Léa, Inès et d’autres…

 

Elles s’appellent Hanane, Léa, ou bien Inès, adolescentes fragiles, rêveuses, séduites par l’appel de leurs « sœurs » et embarquées un jour vers le djihad, la Syrie, pour rejoindre un monde meilleur. Celles-ci sont revenues, parfois au prix d’une coïncidence, plus rarement parce qu’un sursaut de vitalité leur a permis de s’extirper de l’enfer.

Quel désespoir, quelle manque intime et profond, leur ont fait ainsi saisir ces mains virtuellement tendues par les commanditaires de daesh ? Dans quelle faille s’est donc engouffré le mirage aberrant du terrorisme islamiste pour faire ainsi basculer des jeunes gens ordinaires ?

Car ces jeunes filles sont d’abord des adolescentes comme les autres, qui aiment rire, danser, maquiller leurs lèvres de rouge, s’habiller en rose. Ensuite vient le noir et le silence.

Le témoignage que livrent celles qui reviennent est précieux à plus d’un titre. D’abord pour comprendre la machination infernale et systématique mise en place par ce nouveau visage du terrorisme pour emprisonner ces jeunes gens, très jeunes parfois, dans les rouages d’une entreprise de type sectaire à grande échelle. Ensuite pour en aider d’autres à revenir et reprendre place dans leur pays et leur famille.

Nous n’étions pas préparés à ce terrorisme d’un genre inédit, nous n’avons pas vu certains y succomber, nous devons apprendre à aider les rares qui en réchappent.

L’anthropologue Dounia Bouzar a mis en place une méthode -et une équipe-, de « désembrigadement » singulière qui se fonde sur la nécessité de rétablir le lien du jeune avec sa famille en agissant sur les affects. Réveiller l’humanité détruite sera la mission de cette cellule de dé-radicalisation.

Son équipe rassemble des profils disparates, mais qui ont en commun d’avoir souffert de près de la machinerie djihadiste, ou de blessures similaires.

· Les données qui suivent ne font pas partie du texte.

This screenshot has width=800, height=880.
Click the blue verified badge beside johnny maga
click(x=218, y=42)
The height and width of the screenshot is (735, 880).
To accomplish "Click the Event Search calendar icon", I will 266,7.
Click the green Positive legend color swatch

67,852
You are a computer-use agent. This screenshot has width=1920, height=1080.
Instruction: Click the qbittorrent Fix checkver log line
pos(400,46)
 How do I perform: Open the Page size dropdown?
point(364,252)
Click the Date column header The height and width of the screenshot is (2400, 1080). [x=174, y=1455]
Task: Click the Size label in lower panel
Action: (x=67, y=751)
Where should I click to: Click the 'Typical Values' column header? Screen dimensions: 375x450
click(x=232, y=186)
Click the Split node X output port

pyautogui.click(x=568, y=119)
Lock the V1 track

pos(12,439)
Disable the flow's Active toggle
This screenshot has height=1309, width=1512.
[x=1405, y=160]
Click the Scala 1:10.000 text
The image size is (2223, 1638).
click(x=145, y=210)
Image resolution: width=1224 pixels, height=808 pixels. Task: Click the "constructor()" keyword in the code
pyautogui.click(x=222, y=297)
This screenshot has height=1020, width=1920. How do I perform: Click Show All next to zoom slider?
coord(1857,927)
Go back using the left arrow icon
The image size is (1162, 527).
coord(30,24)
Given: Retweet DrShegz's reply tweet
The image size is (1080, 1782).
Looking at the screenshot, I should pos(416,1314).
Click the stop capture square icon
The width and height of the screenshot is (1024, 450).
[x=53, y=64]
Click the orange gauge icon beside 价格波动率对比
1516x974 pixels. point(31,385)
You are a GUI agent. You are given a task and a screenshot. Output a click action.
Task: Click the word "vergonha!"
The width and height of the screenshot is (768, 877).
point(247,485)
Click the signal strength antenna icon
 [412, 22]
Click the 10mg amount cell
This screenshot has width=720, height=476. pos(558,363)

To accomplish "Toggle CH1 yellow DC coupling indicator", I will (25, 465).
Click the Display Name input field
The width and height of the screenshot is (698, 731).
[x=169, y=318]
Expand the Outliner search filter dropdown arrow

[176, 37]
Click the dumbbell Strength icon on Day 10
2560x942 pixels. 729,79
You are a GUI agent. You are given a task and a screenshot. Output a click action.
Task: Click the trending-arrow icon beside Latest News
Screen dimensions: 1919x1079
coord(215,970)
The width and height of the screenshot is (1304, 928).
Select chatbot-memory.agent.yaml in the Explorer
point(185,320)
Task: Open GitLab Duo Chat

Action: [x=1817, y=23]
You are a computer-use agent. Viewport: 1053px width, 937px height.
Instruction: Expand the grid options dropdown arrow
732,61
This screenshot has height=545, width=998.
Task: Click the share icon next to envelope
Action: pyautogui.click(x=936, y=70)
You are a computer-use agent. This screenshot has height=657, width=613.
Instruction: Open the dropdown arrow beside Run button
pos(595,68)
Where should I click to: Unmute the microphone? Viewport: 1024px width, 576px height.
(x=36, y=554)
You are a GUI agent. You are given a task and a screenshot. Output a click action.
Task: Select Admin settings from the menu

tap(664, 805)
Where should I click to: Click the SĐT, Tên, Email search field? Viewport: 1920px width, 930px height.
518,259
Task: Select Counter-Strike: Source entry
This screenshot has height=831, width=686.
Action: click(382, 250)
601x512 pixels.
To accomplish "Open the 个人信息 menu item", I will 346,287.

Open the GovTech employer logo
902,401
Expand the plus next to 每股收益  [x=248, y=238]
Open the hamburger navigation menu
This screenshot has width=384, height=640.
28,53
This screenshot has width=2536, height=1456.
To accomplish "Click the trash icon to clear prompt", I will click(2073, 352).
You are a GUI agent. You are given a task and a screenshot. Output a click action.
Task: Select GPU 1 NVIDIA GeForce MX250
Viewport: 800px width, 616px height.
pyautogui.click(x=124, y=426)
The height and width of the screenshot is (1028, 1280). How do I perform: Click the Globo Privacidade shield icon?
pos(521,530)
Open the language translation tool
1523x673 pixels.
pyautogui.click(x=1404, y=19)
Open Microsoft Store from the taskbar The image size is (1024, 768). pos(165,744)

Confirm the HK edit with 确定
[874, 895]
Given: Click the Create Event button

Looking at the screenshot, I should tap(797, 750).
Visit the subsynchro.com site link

Au moyen d’un processus pensé en amont, éprouvé au fil des rencontres, elle offre un espace de parole salutaire et réparateur dans lequel ces jeunes rescapées parviennent à réamorcer un contact avec leur famille et leur histoire.

Ainsi se constitue une autre chaîne humaine, par la parole, par la possibilité ainsi donnée de réapprendre à ressentir.

Pourquoi ces jeunes gens-là tombent-ils dans les pièges idéologiques, alors que d’autres, si semblables et aussi perdus, trouvent la voie de la parole ? Ces derniers ont pu rencontrer un tiers incarné, psychanalyste, avec lequel ils peuvent interroger les vacillements d’une identité fragile et envisager plus sereinement leur avenir.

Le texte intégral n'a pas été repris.